This is general education for owners, not medical or legal advice. Clinical protocols must come from current training and your medical director; risk-management specifics from your counsel and carrier.
Stock it like you mean it
The common failure isn't having zero hyaluronidase — it's having a token amount that's adequate for a leisurely cosmetic dissolve and nowhere near enough for an actual occlusion. Managing occlusion can require substantially more product, sometimes across repeated rounds, on a clock measured in minutes to hours. A practice that keeps a single vial "just in case" can run dry in the middle of the one emergency it exists to handle.
Treat quantity as part of the protocol: enough on hand to begin and sustain management, plus a known resupply path. The carrying cost is trivial. The cost of running out mid-emergency is unbounded.
Build the protocol before you need it
An emergency is the worst possible time to figure out your process. Every room that injects filler should operate against a written vascular-occlusion protocol — the recognition signs, the immediate steps, the dosing and reconstitution specifics from current training, the warm-compress and adjunct measures, and the escalation and transfer plan if the situation exceeds what the practice can manage.

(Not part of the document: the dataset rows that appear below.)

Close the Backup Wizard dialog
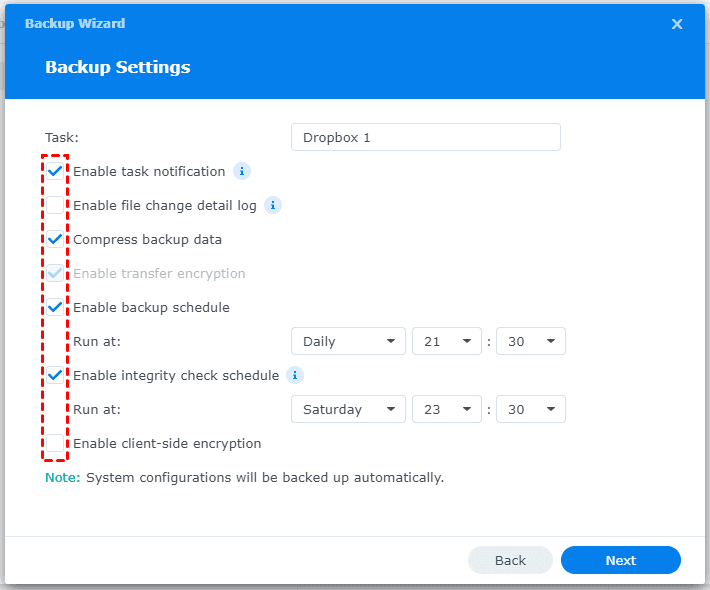This screenshot has width=710, height=590. click(x=677, y=24)
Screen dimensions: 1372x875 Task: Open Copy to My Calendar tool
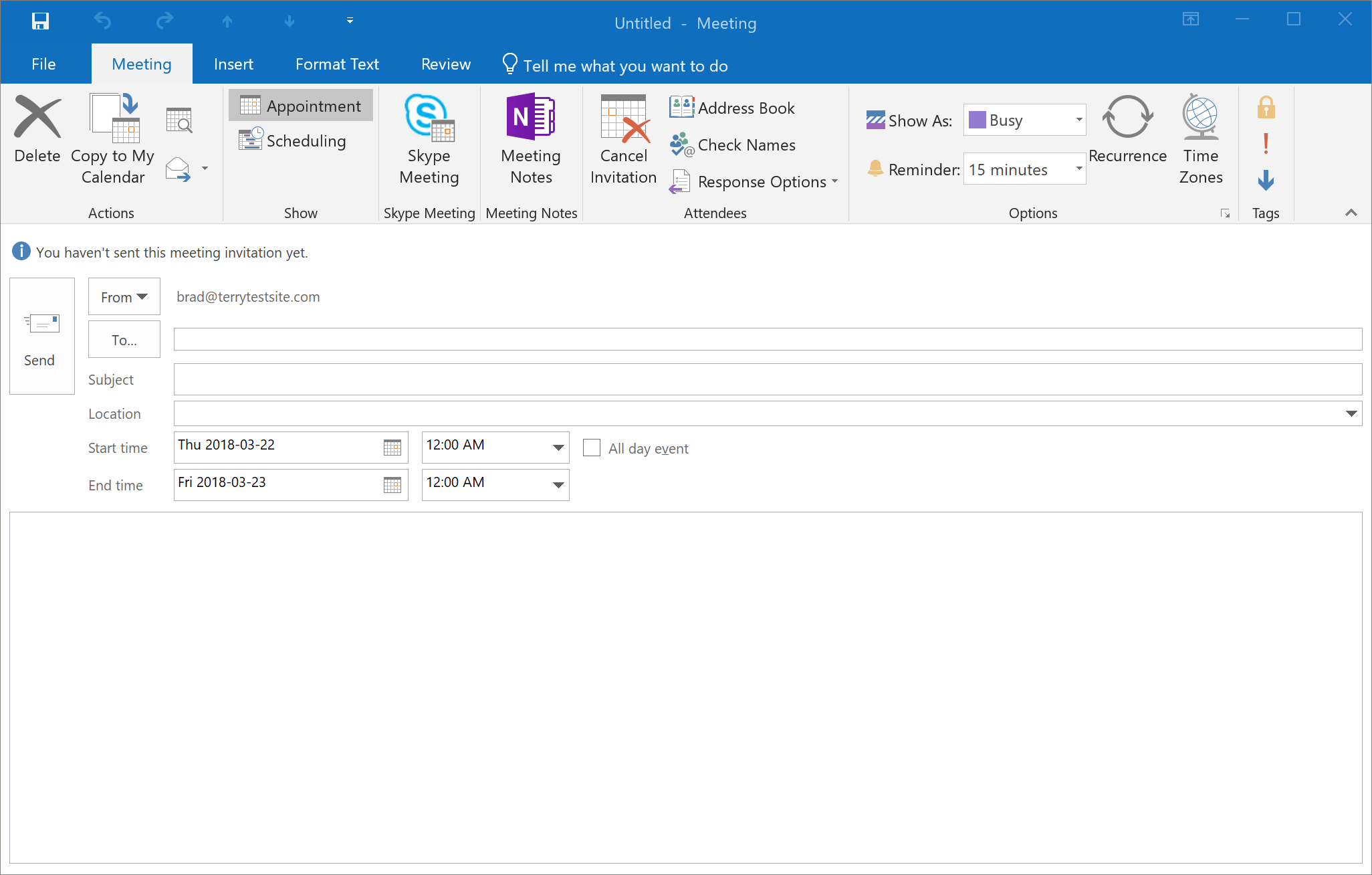click(112, 140)
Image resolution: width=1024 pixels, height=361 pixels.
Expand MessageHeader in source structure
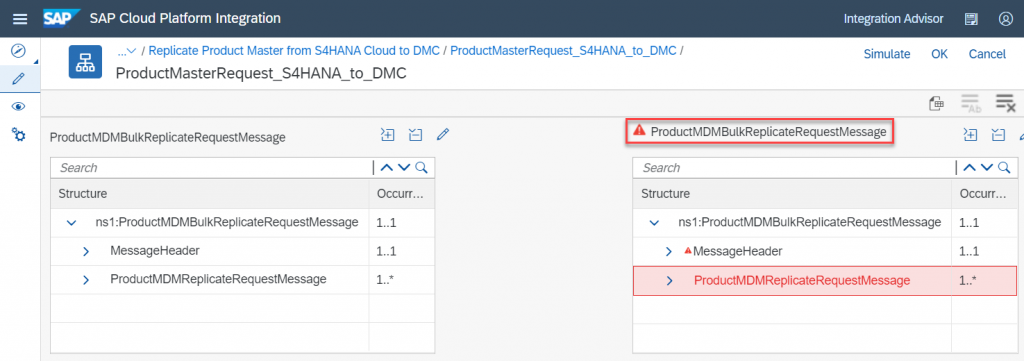coord(86,251)
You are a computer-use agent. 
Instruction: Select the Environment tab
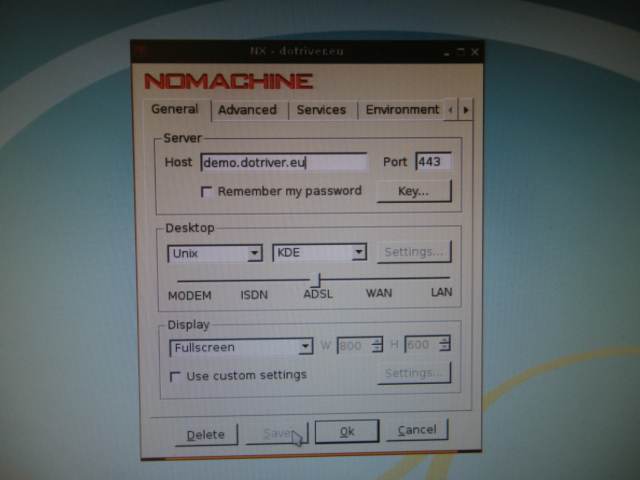401,110
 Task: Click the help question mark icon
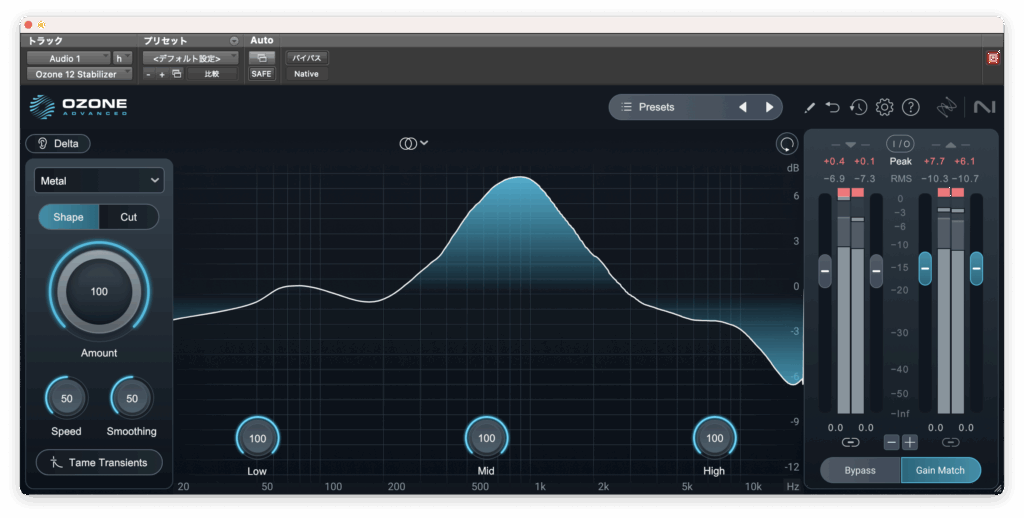pyautogui.click(x=910, y=107)
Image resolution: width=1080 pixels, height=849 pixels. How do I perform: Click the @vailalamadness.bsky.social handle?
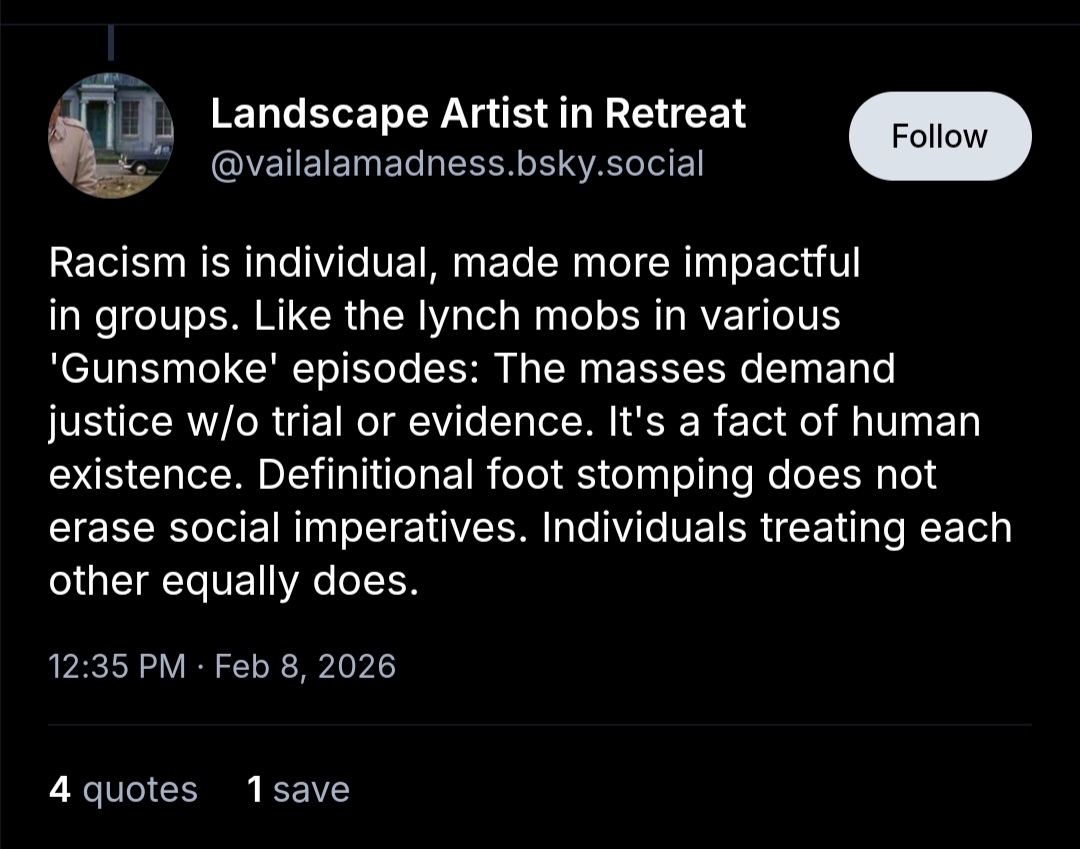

The clinical content belongs to your medical director and your training; the existence and accessibility of the protocol belongs to the owner.

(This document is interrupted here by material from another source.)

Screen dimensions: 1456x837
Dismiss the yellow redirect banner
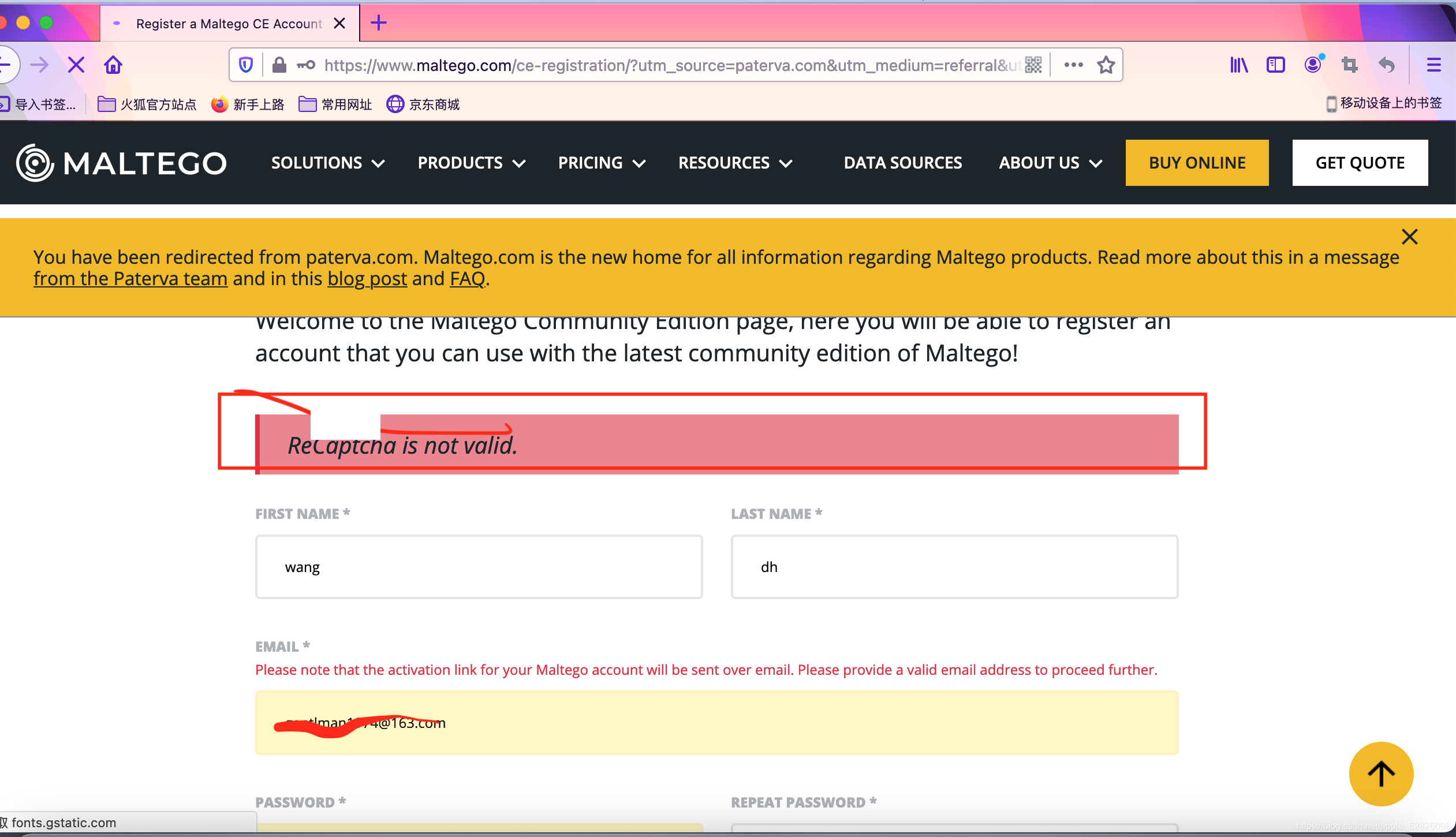pos(1409,237)
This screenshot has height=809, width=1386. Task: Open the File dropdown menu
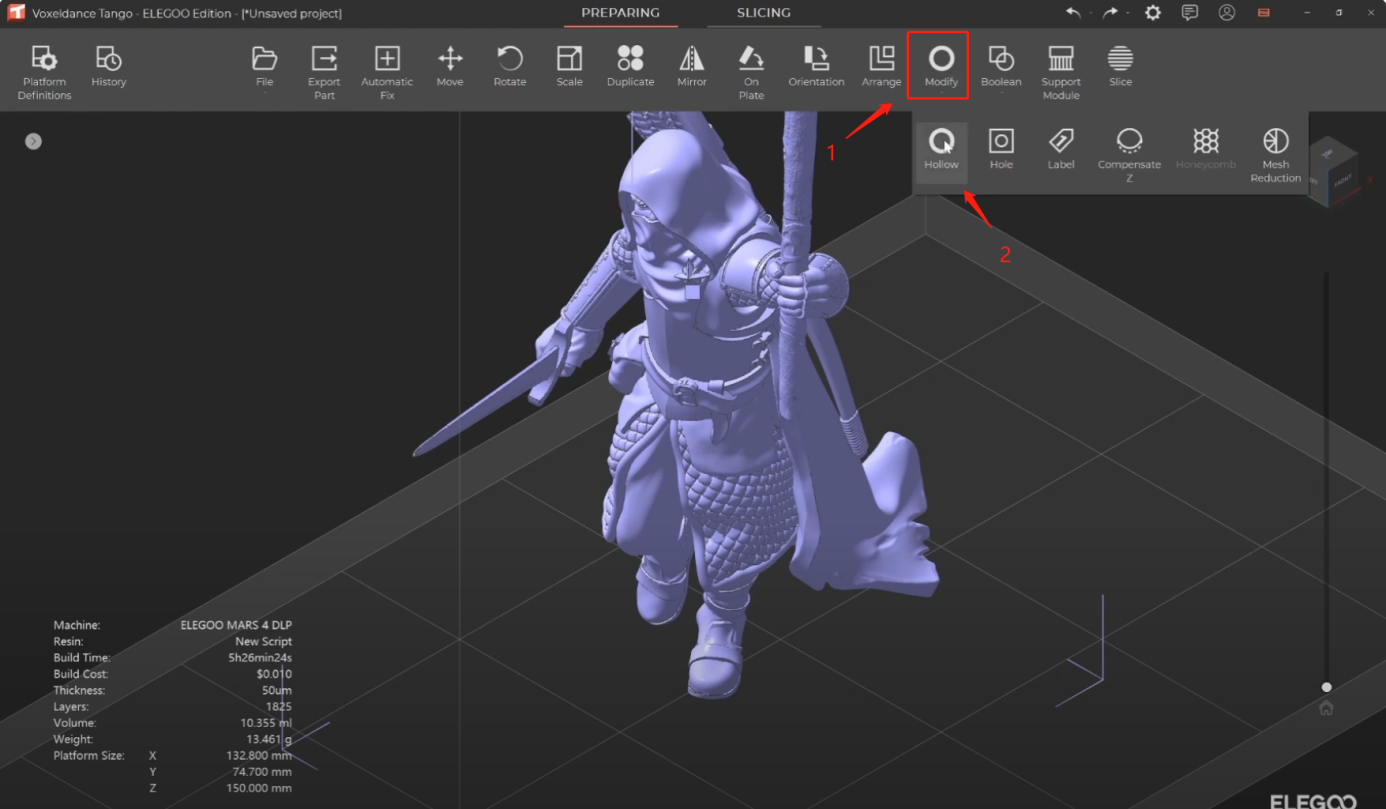tap(264, 67)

Pair the protocol with the physical kit — hyaluronidase in adequate quantity, the supplies to reconstitute and inject promptly, and the escalation contacts — kept somewhere every injector can reach in seconds, not a locked cabinet someone has to hunt for keys to open.
Rehearse it
A protocol nobody has practiced is a document, not a capability. The practices that handle occlusion well are the ones where every injector has walked through the steps, knows where the kit is, and doesn't have to think about the sequence under stress. Periodic drills — even brief tabletop walkthroughs — convert a binder into a reflex. The first time your team runs the protocol should not be on a real patient who is actively blanching.
Why this is also a liability moment
An adverse event is going to be judged, fairly or not, on how you responded. An occlusion managed with a documented protocol, adequate product, immediate appropriate intervention, and clear charting looks like a practice meeting the standard of care. The same event in a practice that was unprepared, under-stocked, and improvising looks like negligence — and that difference is what a plaintiff's attorney builds a case on. Preparedness protects the patient first; it protects the practice second, and the order matters.
What to do
- Stock hyaluronidase in genuine occlusion-management quantity, not a token amount, with a known resupply path.
- Adopt a written occlusion protocol authored with your medical director and current training, kept instantly accessible in every injecting room.
- Assemble a physical emergency kit with the product, supplies, and escalation contacts in one grab-and-go place.
- Drill it. Walk every injector through recognition and response on a schedule, so the protocol is muscle memory before it's ever a real patient.
- Document everything about your readiness and any event — preparedness and charting are what separate a managed complication from an indefensible one.
The discipline here is paying for something that, if you do everything right, you hope never earns its keep. That's exactly the point. The kit in the fridge is not an expense; it's the price of being allowed to inject filler at all — and the practices that resent it are the ones who haven't yet had the day that justifies it.